PAGE EXCERPT
######

March 10, 2010
|This is the first TPA/COHVCO joint response to the DeGette wilderness bill, submitted for the U.S congressional record.
The Honorable Raul Grijalva Chairman House Subcommittee on National Parks, Forests, and Public Lands
The Honorable Rob Bishop
Dear Chairman Grijalva and Ranking Member Bishop:
We are writing in opposition to H.R. 4289, the Colorado Wilderness Act of 2009 sponsored by Representative Diana DeGette and scheduled for hearing on March 11, 2010, in the House Subcommittee on National Parks, Forests, and Public Lands. Please incorporate into the record the following comments and attachments of the Colorado Off-highway Vehicle Coalition, (COHVCO) and the Trails Preservation Alliance (TPA). Additionally, the American Motorcyclist Association and its sister organization the All-Terrain Vehicle Association opposes H.R. 4289.
COHVCO is a volunteer based non-profit conservation organization that has focused on preserving and enhancing opportunities for all off-highway vehicle (OHV), and snowmobile users in Colorado since 1987. COHVCO represents nearly 200,000 Coloradoans, and thousands of visitors from outside Colorado, who enjoy recreating on our public lands with off-highway vehicles. We represent motorcycle, 4WD, ATV and snowmobile enthusiasts. COHVCO, its participating clubs, and enthusiasts not only provide thousands of volunteer hours, but also contribute over $2.5 million dollars each year to public lands, through Colorado’s OHV Registration Grant Program. These funds provide maintenance, signage, restoration and opportunity on trails and roads on federal public lands in Colorado and are indispensable given continuing cutbacks in federal funding in these areas. These funds also contribute to enforcement activities and education programs for motorized recreation enthusiasts.
The Trails Preservation Alliance is a Colorado based IRS 501(c) (3) organization. It represents over 2500 members (of which a majority are military veterans), who are dedicated to preserving public access to public lands. The TPA has generated over $500K in OHV funding to the US Forest Service and the Bureau of Land Management to build and preserve single track trails for all recreational user groups. The TPA is dedicated to public recreation on public lands. The TPA has a long history of working with Region 2 of the U.S.D.A. Forest Service and other state and federal agencies in Colorado.
A recently completed study on the economic contribution to the State of Colorado by both winter and summer motorized recreation showed that these activities are responsible for about 12,000 jobs and a cash flow of over $ 1 billion. Many of the jobs and a significant part of the total cash flow benefit smaller communities located within or near large tracts of federal public lands. In addition, the Colorado Division of Wildlife (DOW) estimates that approximately 70% of hunters use OHVs (almost exclusively ATVs) to facilitate their hunt and use 4 wheel drive vehicles to reach the general area of the hunt. Additional loss of access for this majority of hunters could have a negative effect on game management and hunter success.
Not one acre of any of the land recommended for Wilderness designation in Representative DeGette’s bill is located within her district and the people and communities most affected by her proposal are not her constituents. Therefore they have no opportunity to show their opposition or support by voting for or against her in any election. In order to avoid problems and conflicts within the state and amongst organizations and local governments, the process of developing a Wilderness bill must include all affected parties. This collaborative process was not present in the development of the DeGette bill.

######

DATA RECORDS
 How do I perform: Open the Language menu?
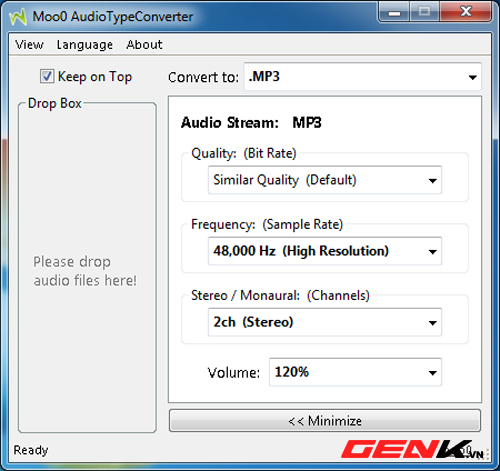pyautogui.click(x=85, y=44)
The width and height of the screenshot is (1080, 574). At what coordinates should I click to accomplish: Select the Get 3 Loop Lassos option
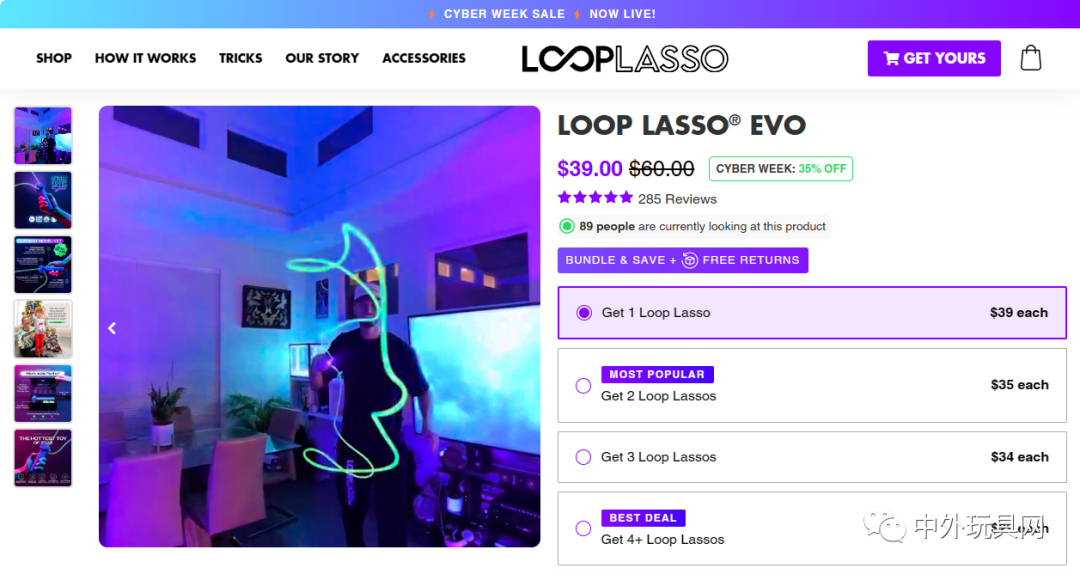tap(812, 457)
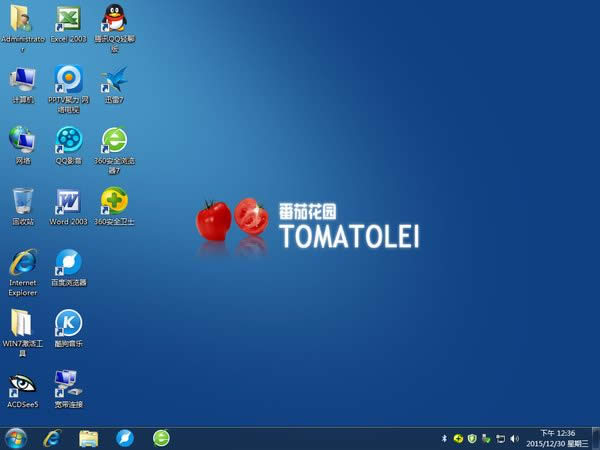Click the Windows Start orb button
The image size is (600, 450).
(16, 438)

######

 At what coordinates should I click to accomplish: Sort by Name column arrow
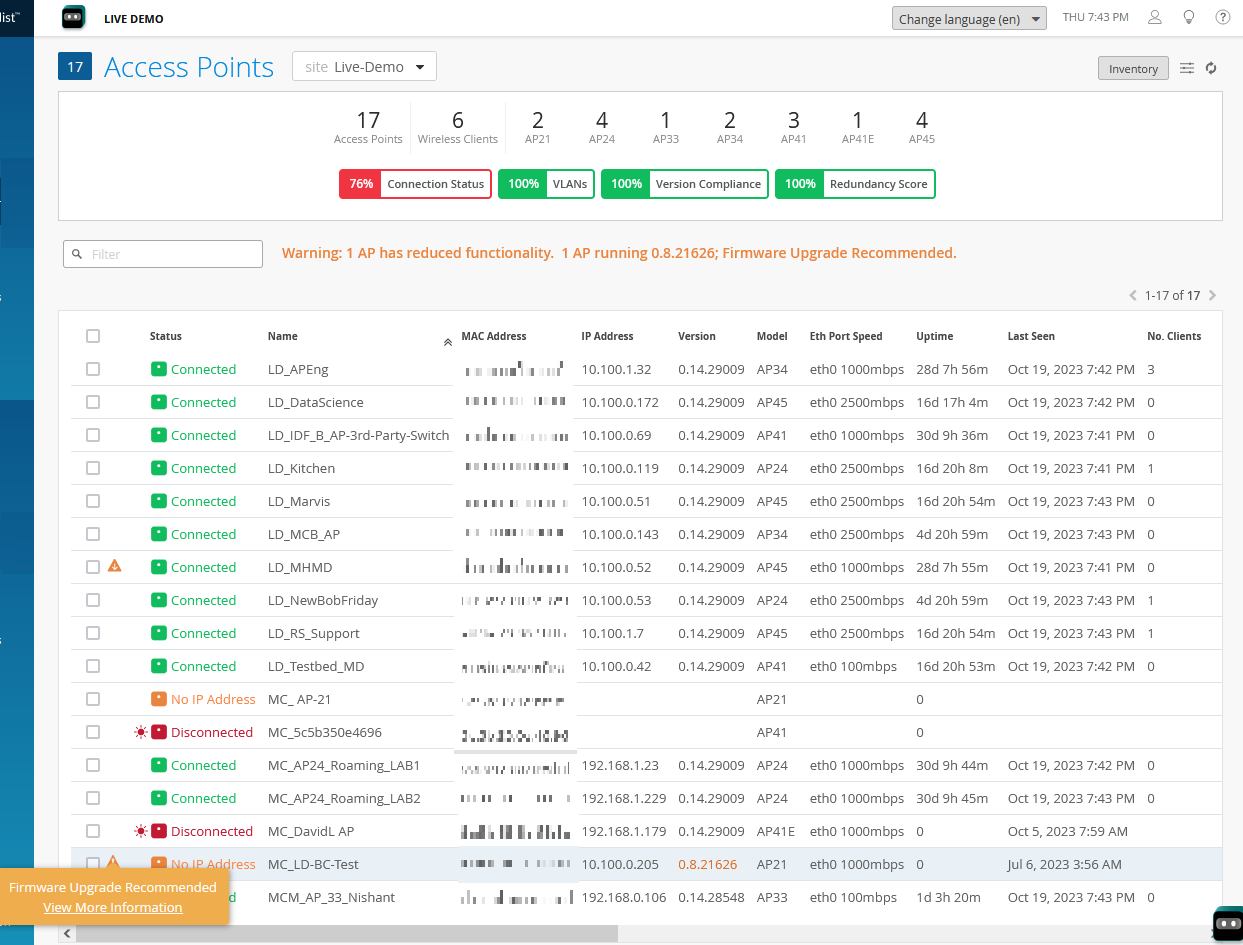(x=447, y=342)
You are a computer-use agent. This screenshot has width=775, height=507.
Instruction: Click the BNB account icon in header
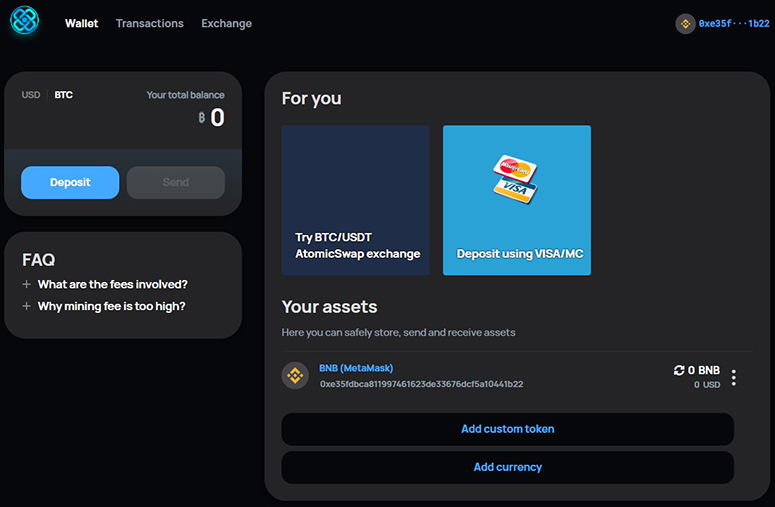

######

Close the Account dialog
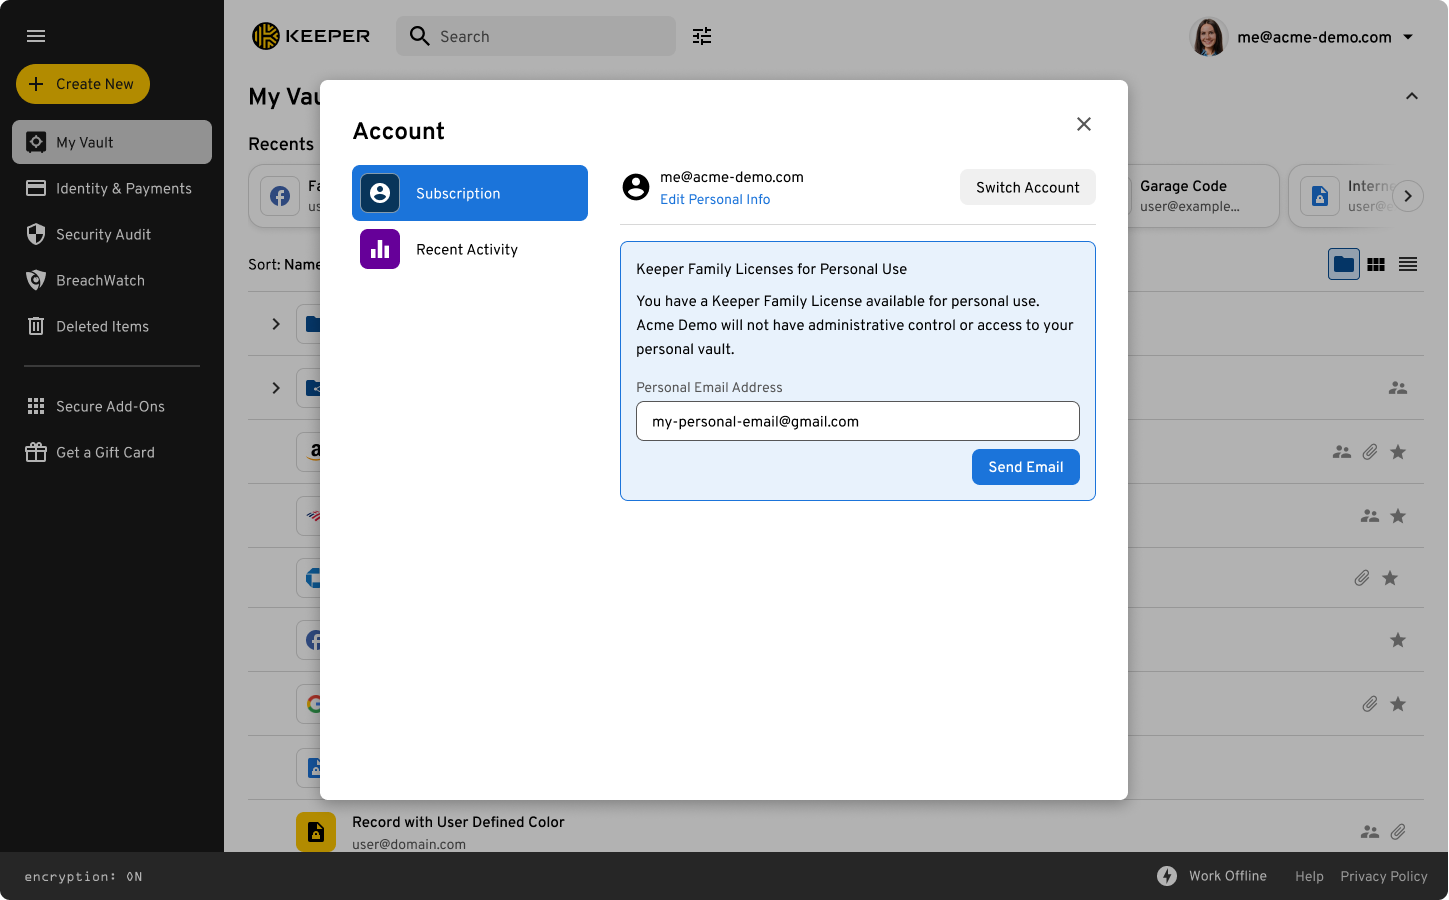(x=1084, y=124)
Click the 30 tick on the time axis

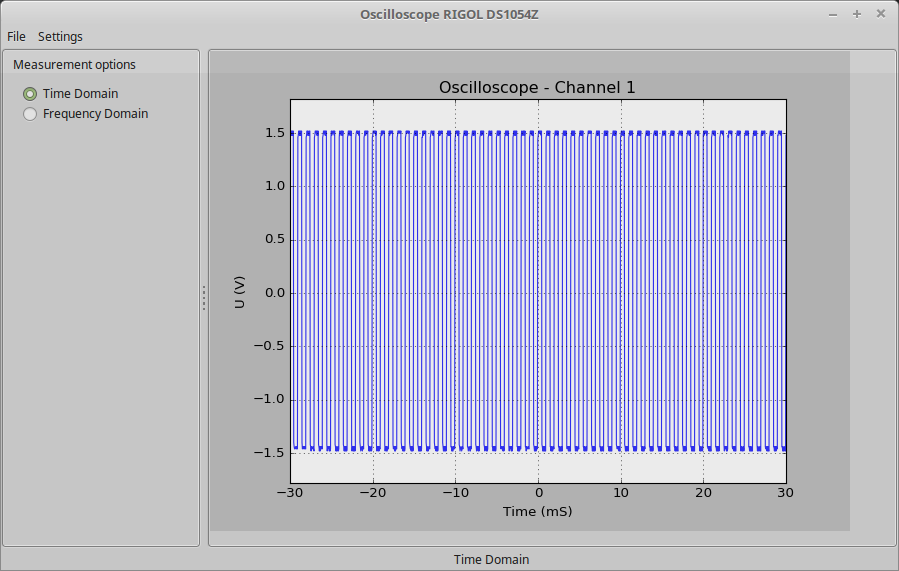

######

TASK INSTRUCTIONS
1) Render this sentence from the letter on the wilderness bill in Spanish: "The TPA is dedicated to public recreation on public lands."
2) Carry on the letter on the wilderness bill from its final paragraph.
The entries have no connection to the letter on the wilderness bill.

IN RESPONSE
1) La TPA se dedica a la recreación pública en tierras públicas.

2)
While Representative DeGette’s website describes this proposal as a “Citizen’s Wilderness Proposal”, and claims that all stake holders have been involved, neither COHVCO, TPA nor any of their individual members or member clubs were contacted or asked for input to avoid conflict with existing multiple use (including, but not limited to motorized) activities. The maps posted on her website that show the individual areas proposed for Wilderness designation are so poor in quality and lacking in any geo-reference information that it has proven to be extremely difficult and time consuming to perform any analysis for any potential conflicts. With one exception, all of the maps appear to have been created by the Colorado Environmental Coalition, an avowed anti-motorized access group.
Individuals who actually live near, and recreate in the areas identified as suitable for Wilderness designation by Representative DeGette have, on their own initiative, provided comments identifying access conflicts. By their very nature, these existing uses violate the criteria for consideration as Wilderness. Those site specific comments are shown in the attachment titled On the Ground Comments. In addition, the attachment also contains a sampling of detailed map examples that show the existing conflicts and shortcomings of the maps presented on Representative DeGette’s website.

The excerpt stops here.